Please give back word for word the lines of the material below between the line containing "อัลตร้าโซนิคเซนเซอร์ (110, 650)" and the line containing "ตกแต่งบ้าน (87, 204)", inclusive.

Recorded information
--

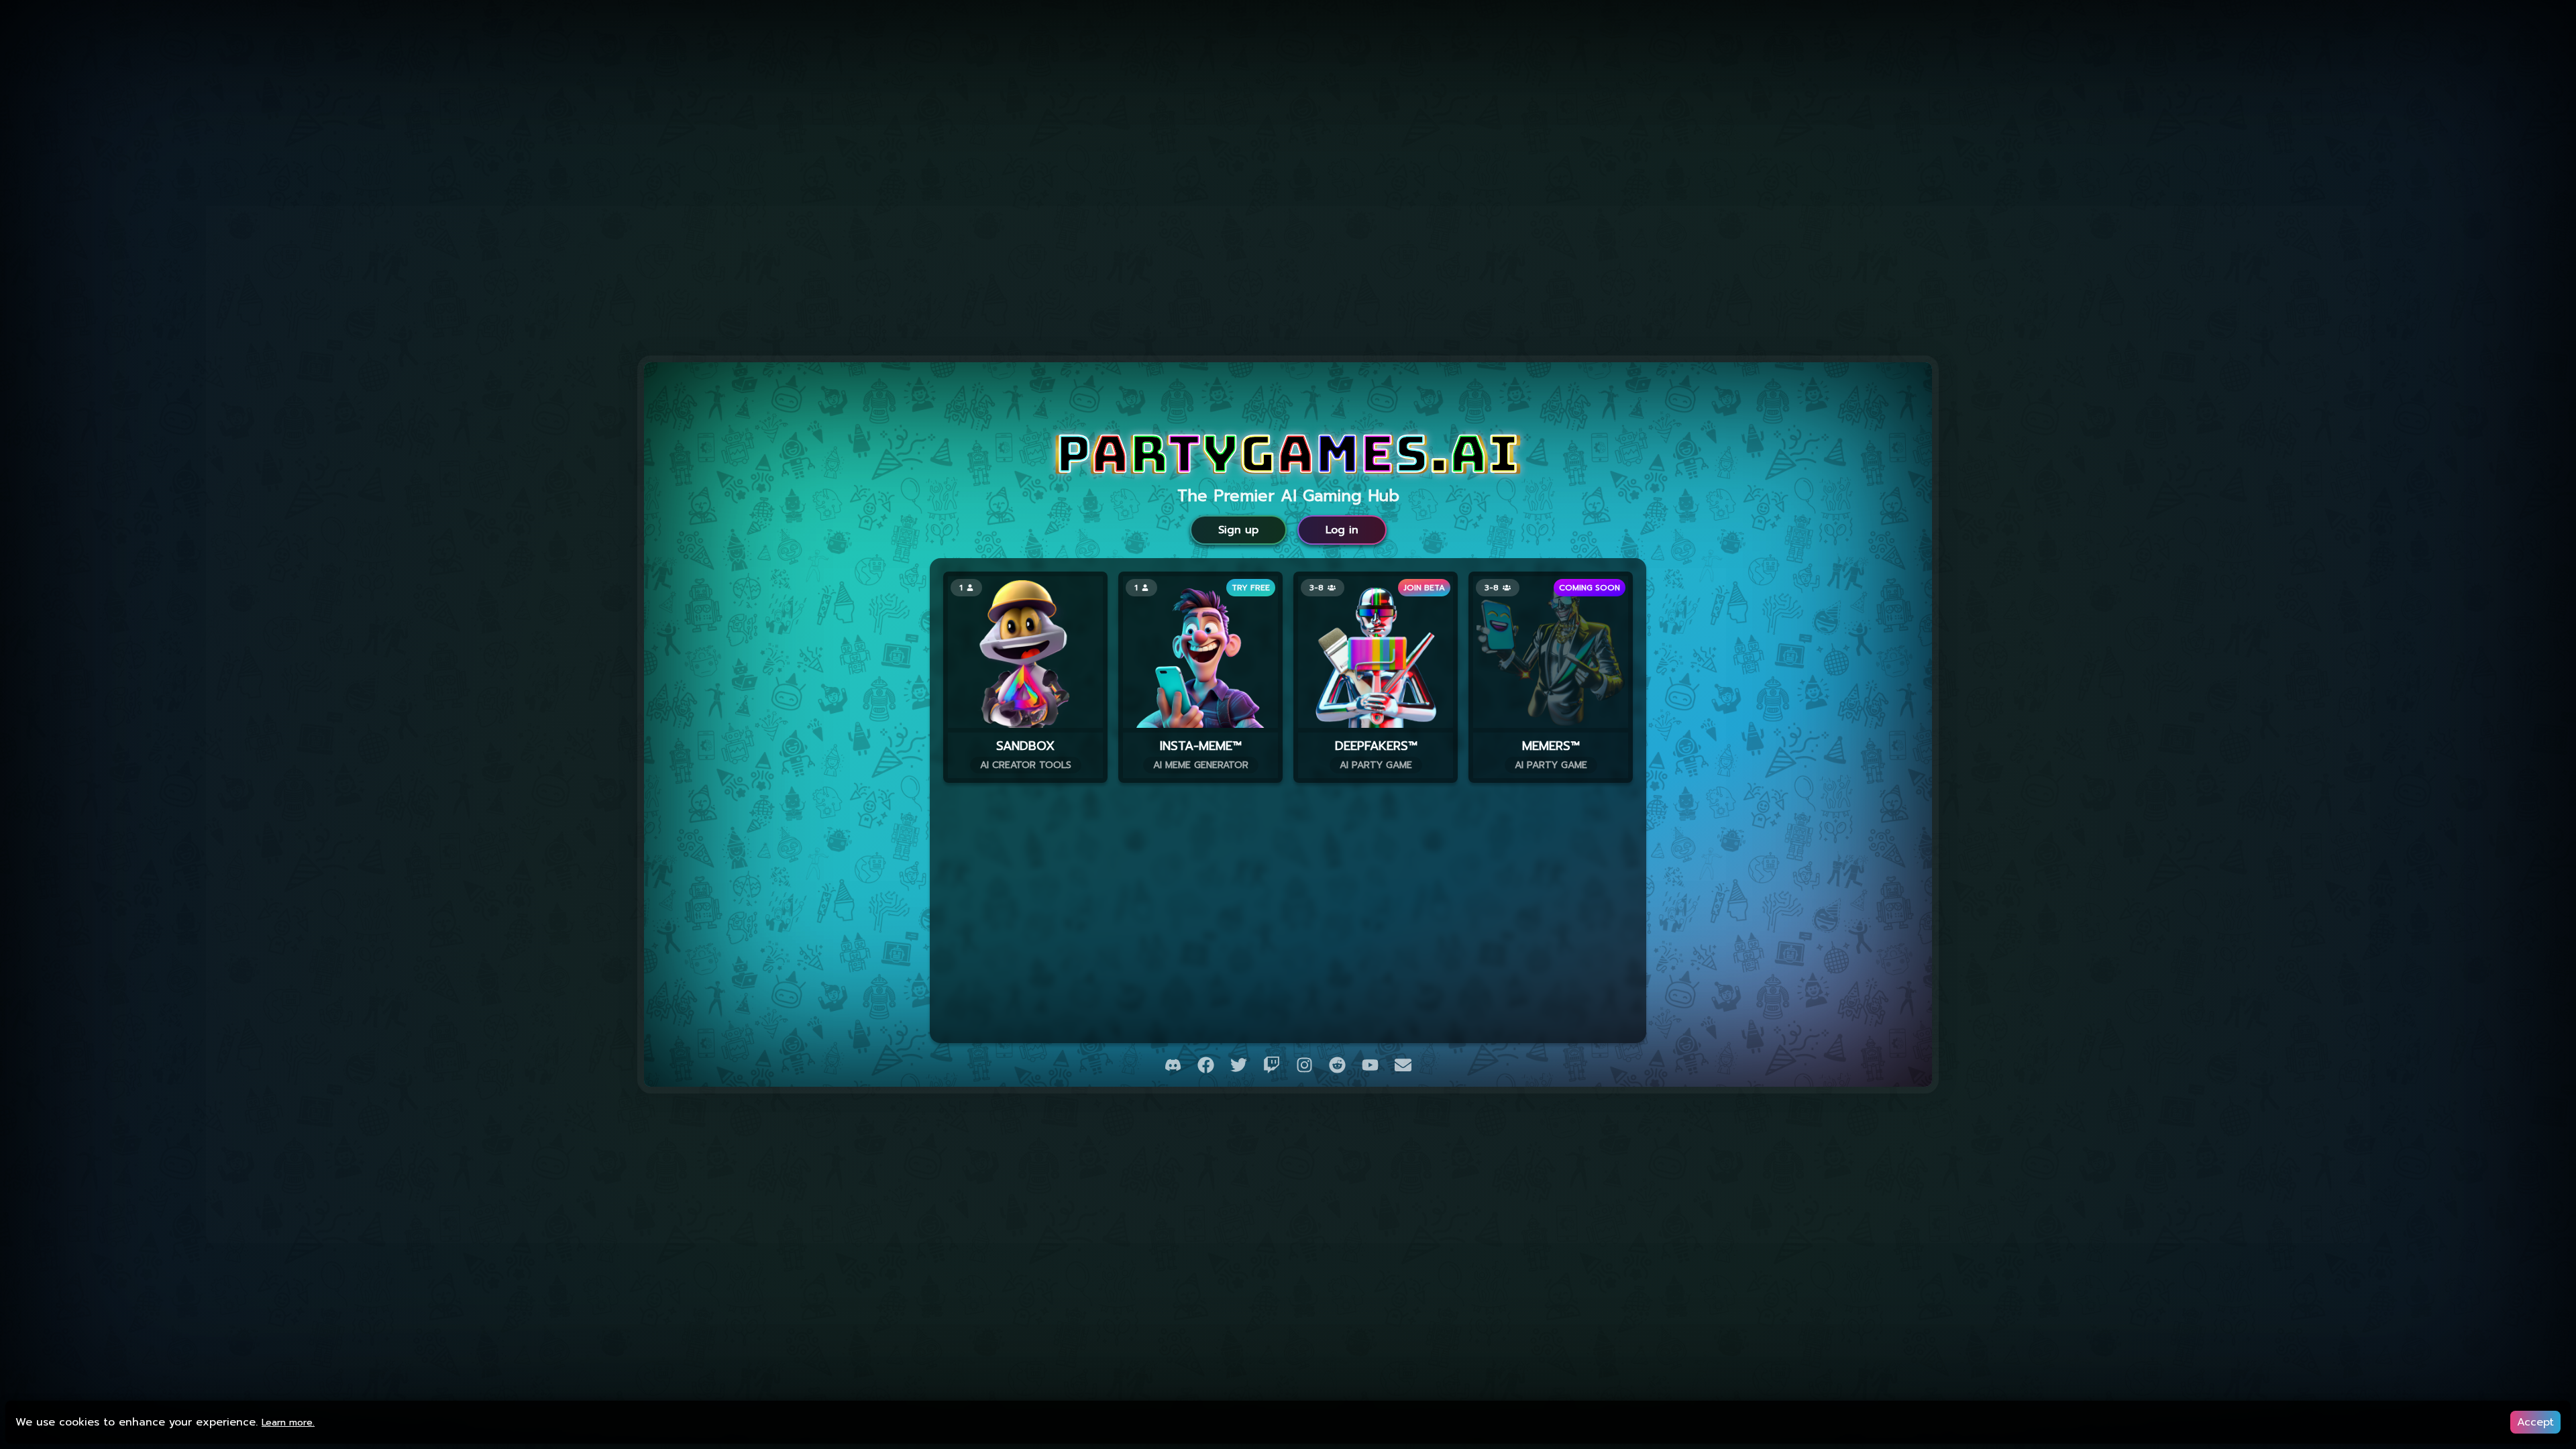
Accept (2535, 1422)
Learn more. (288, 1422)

--

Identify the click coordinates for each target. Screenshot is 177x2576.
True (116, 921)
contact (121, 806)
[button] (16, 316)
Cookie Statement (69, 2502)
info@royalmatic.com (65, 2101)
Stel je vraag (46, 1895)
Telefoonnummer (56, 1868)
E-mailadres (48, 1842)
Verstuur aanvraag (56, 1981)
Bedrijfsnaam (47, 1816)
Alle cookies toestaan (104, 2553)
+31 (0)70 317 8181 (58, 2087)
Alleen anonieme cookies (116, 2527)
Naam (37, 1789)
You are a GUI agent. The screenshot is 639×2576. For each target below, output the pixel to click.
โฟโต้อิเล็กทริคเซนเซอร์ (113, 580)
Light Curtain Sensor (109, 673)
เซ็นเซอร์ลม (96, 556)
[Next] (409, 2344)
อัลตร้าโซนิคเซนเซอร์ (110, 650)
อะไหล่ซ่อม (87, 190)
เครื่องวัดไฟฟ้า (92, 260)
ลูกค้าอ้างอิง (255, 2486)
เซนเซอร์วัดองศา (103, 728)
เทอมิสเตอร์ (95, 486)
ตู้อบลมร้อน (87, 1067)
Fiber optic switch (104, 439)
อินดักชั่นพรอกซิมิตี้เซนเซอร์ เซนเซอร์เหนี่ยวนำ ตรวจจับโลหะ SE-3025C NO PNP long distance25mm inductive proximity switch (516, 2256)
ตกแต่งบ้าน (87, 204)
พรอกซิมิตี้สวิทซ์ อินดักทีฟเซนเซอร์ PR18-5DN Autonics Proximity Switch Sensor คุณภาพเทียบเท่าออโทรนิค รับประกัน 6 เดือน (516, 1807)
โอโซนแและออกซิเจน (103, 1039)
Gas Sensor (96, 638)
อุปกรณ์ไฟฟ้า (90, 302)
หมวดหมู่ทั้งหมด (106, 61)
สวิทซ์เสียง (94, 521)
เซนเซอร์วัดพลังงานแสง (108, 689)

--

Response to this exercise
อัลตร้าโซนิคเซนเซอร์ (110, 650)
อะไหล่ซ่อม (87, 190)
เครื่องวัดไฟฟ้า (92, 260)
ลูกค้าอ้างอิง (255, 2486)
เซนเซอร์วัดองศา (103, 728)
เทอมิสเตอร์ (95, 486)
ตู้อบลมร้อน (87, 1067)
Fiber optic switch (104, 439)
อินดักชั่นพรอกซิมิตี้เซนเซอร์ เซนเซอร์เหนี่ยวนำ ตรวจจับโลหะ SE-3025C NO PNP long distance25mm inductive proximity switch (516, 2256)
ตกแต่งบ้าน (87, 204)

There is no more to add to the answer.